Object Place: Boston, Massachusetts, United States
Overall: 9.8 x 21 cm (3 7/8 x 8 1/4 in.)
Medium or Technique
Not On View
The scallop-edged copper bowl has a spun and hammered body and spun applied foot. The silver lining was applied by an electroplating technique that enhanced the hammered appearance.
In the 1920s to the mid-1940s, Gebelein enjoyed a good trade in copper bowls, partly due to the scarcity and subsequent prohibitive cost of silver. In addition to being more affordable than silver during the Depression, copper vessels may have been more popular in Boston because the corporate headquarters of Anaconda, a large copper mine, was located on Beacon Hill, and many Bostonians held shares in the company. During World War II, however, Gebelein’s production of copper wares all but ceased when wartime restrictions prevented artists from using the material.

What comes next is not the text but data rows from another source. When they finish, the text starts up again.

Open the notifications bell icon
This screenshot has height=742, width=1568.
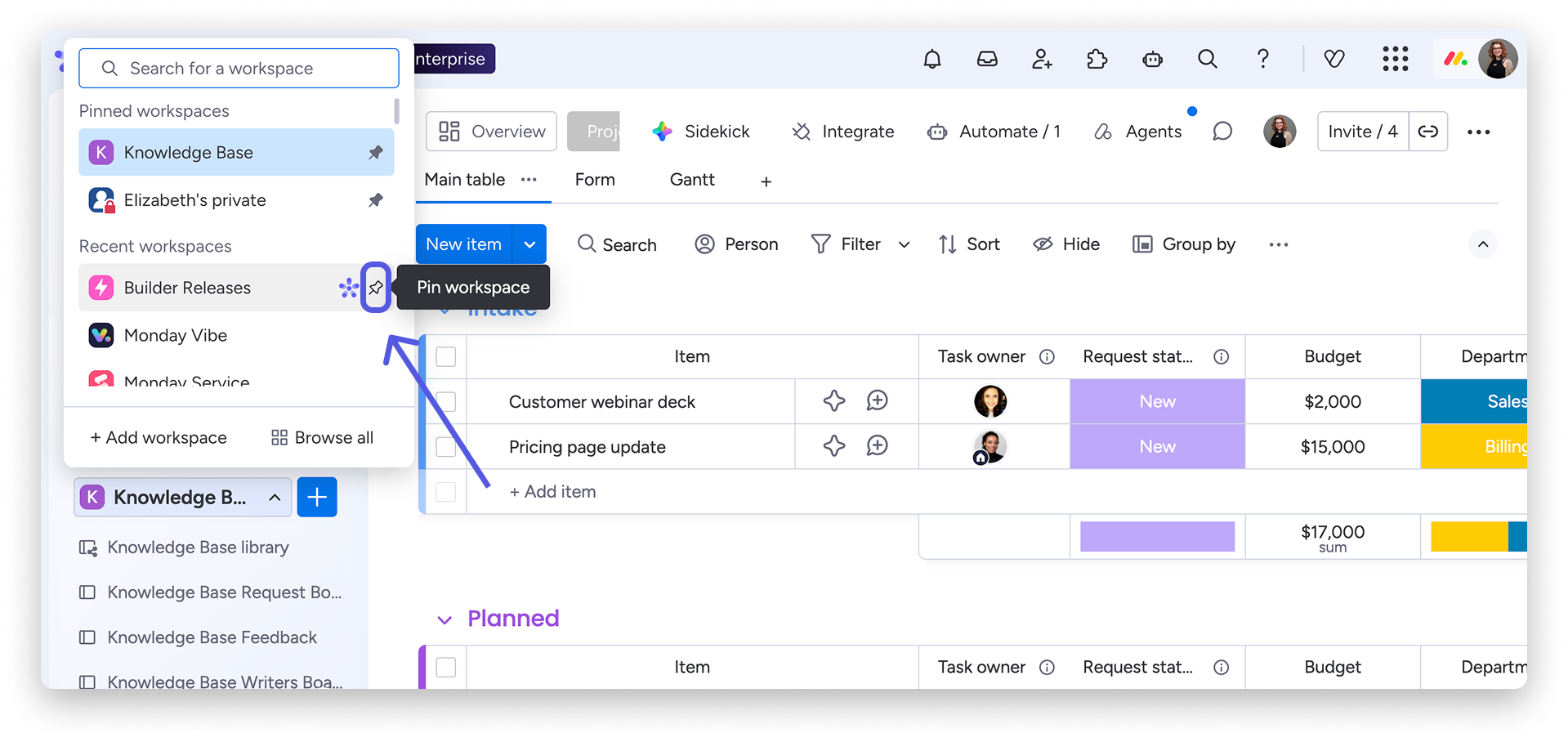coord(931,59)
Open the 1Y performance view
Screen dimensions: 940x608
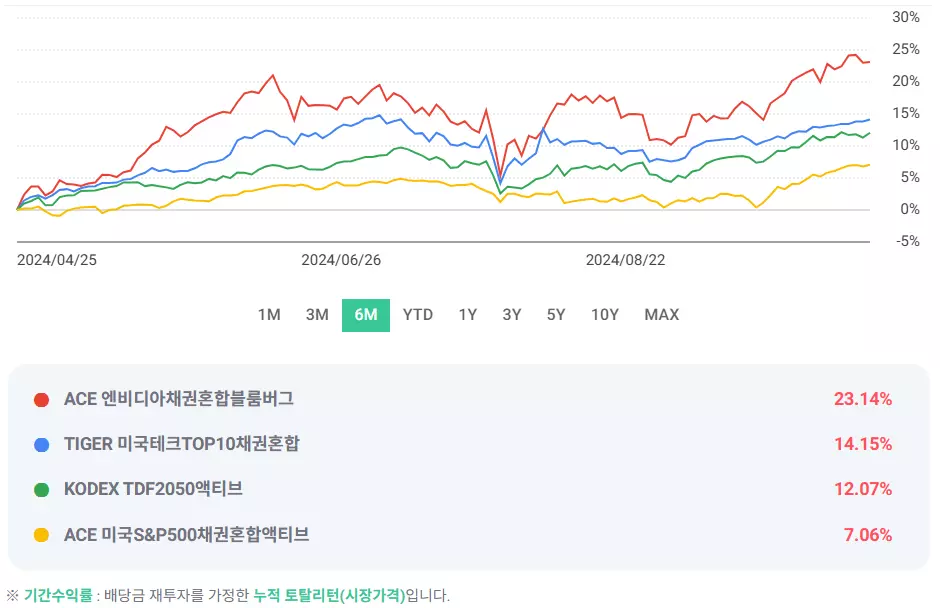pos(466,314)
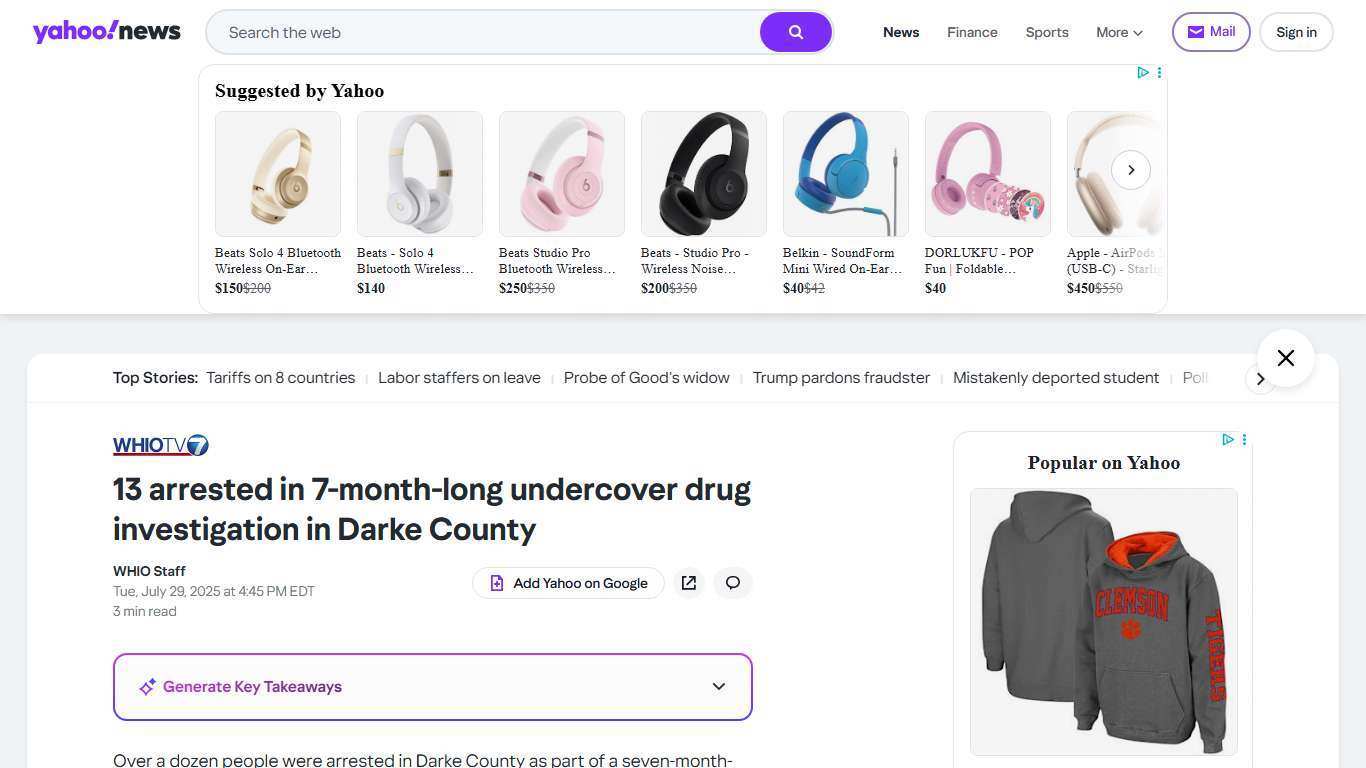The image size is (1366, 768).
Task: Open the Finance section
Action: (972, 32)
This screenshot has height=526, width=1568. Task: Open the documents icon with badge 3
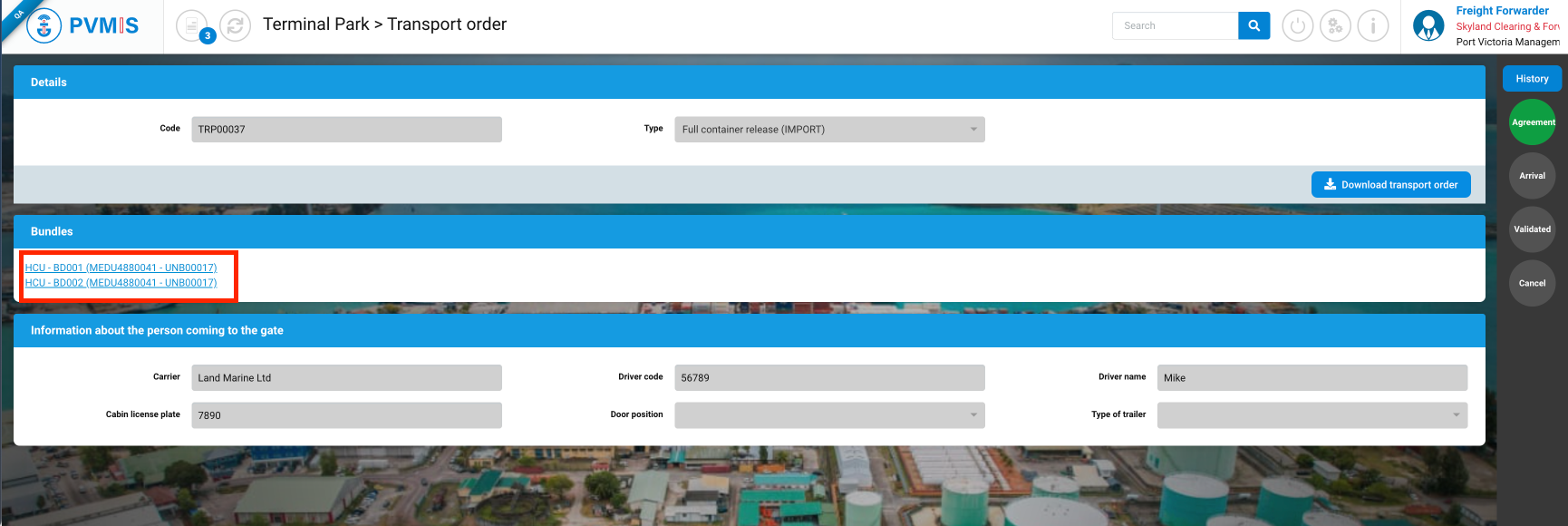coord(191,25)
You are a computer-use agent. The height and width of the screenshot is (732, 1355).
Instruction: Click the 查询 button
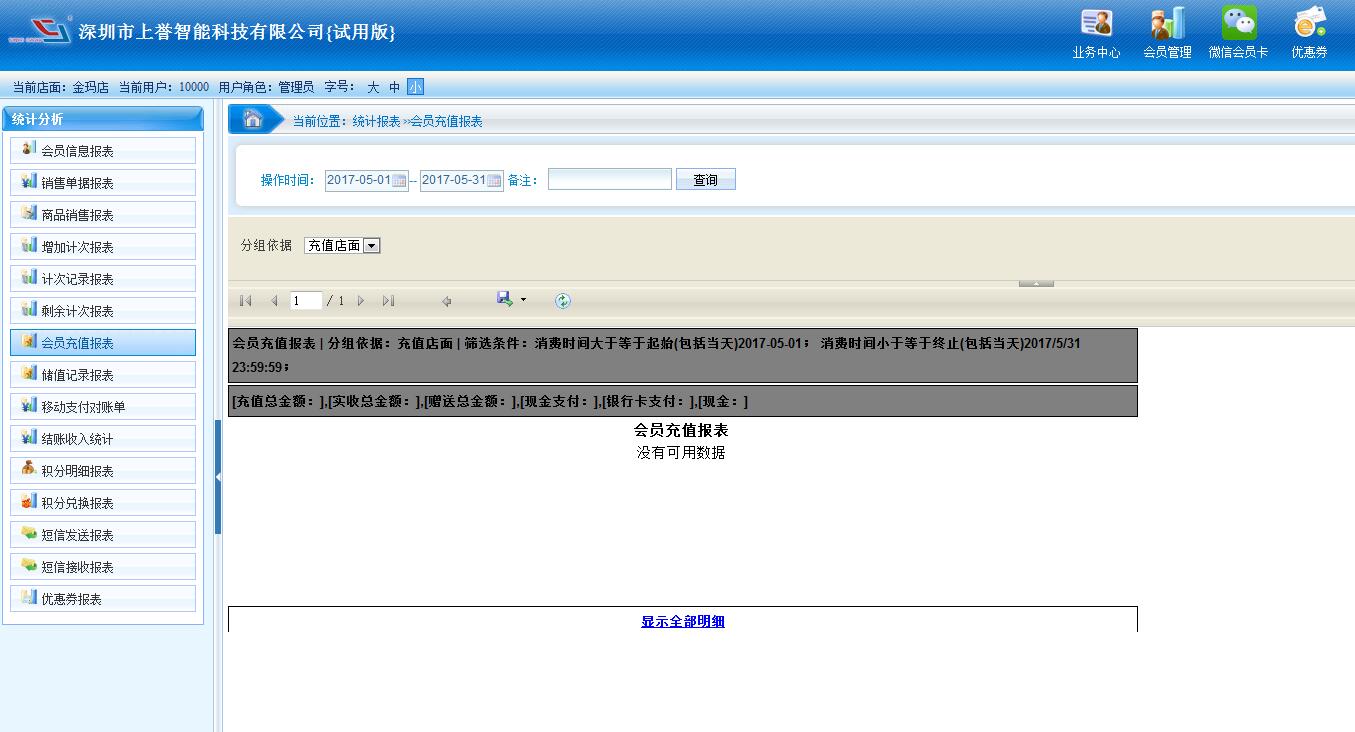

According to Gebelein’s daughter Eleanor, who worked in the family’s retail store, copper pieces were common wedding presents for Beacon Hill brides. The shop promoted the firm’s copper line through brochures distributed locally and nationally. Appealing to a broad economic base, Gebelein offered a wide assortment of shapes and sizes while emphasizing copper’s innate qualities that “lend to home decoration that needed touch of color, and a certain feeling of hospitality which Copper of all metals alone imparts.” This bowl was item number F210 and is listed as a flower or fruit bowl that “has proved a favorite.” It was available with a regular or scalloped edge for $15; a hammered finish and silver lining were optional. Gebelein advertised his signature bowls as distinctive from other copperwares since the silver lining rendered them more inert and thus more practical for everyday use. The shop marketed this ware as having a classic, yet modern, modified Revere style.
Although Gebelein marketed his work as “hand-wrought,” much of it was made mechanically. The shop regularly contracted spinning work to a Boston South End spinner named Harry Allen and to Eastern Spinning, a Malden firm. Thus, most copper bowls were fully formed when they arrived at the Gebelein shop, where assistants lightly hammered them to eliminate the spinning marks, to harden the copper, and, above all, to impart a handmade look. Ornamental details and the Gebelein touchmark were added then as well. Silver-lined bowls were individually plated in the Gebelein shop through an electroplating process that required two to three hours on average. The bowl received the last “coloring” polish, without diminishing the hammer marks, and the piece was prepared for shipment or sale in the shop.
This text has been adapted from “Silver of the Americas, 1600-2000,” edited by Jeannine Falino and Gerald W.R. Ward, published in 2008 by the MFA. Complete references can be found in that publication.
“GEBELEIN” in a rectangle and “Boston” struck incuse on bottom. “F 1439” scratched on bottom, above marks.
Original owner unknown; purchased privately by the donors, Mr. and Mrs. Herbert F. Sacks, at auction in the 1980s.